弾けるあややの歌声に自然とテンションが上がり、小さく鼻歌を歌う自分がいた。一世を風靡したアイドルの歌にはその場の空気をキラキラに変えるパワーがある。

1990年代も終わりを迎えようしていたあの頃の芸能界は、モーニング娘。松浦亜弥ハロープロジェクトがアイドルムーブメントを牽引していた。

自分のことを思い返せば、ススキノの薄暗いカラオケボックスで仲間と裸足でモー娘。の「ラブレボリューション21」を歌い踊って馬鹿騒ぎしたこともあった。あのとき付き合っていた仕事仲間や友だちの顔が甦ってきた。

映画の力ってすごいな。映画が始まると私も一瞬で「あの頃」の空気に戻れたのだから。

 

映画では彼らが狭いライブハウスでモー娘。の楽曲を歌い演奏するシーンや、小汚いアパートで酒を飲んで騒ぐシーンが何度も出てきた。
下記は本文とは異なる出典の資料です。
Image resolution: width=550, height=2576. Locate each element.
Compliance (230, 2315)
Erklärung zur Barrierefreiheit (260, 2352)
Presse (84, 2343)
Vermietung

今見るとこんなことしていたのが信じられないくらいの、密密な空間と行為だ。

ああ、懐かしいなぁ。仲間とこうして唾を飛ばしながら騒いだり、飲んだり、何も考えずに遊んだりしたいなぁとしみじみ思った。

コロナが明けたらそんなことが再開できるのだろうか。

長い自粛により現在、心が凪状態。どう騒いで良いか忘れている気がする。

それに最初は何か気恥ずかしくて、お互いにモジモジしちゃいそうだ。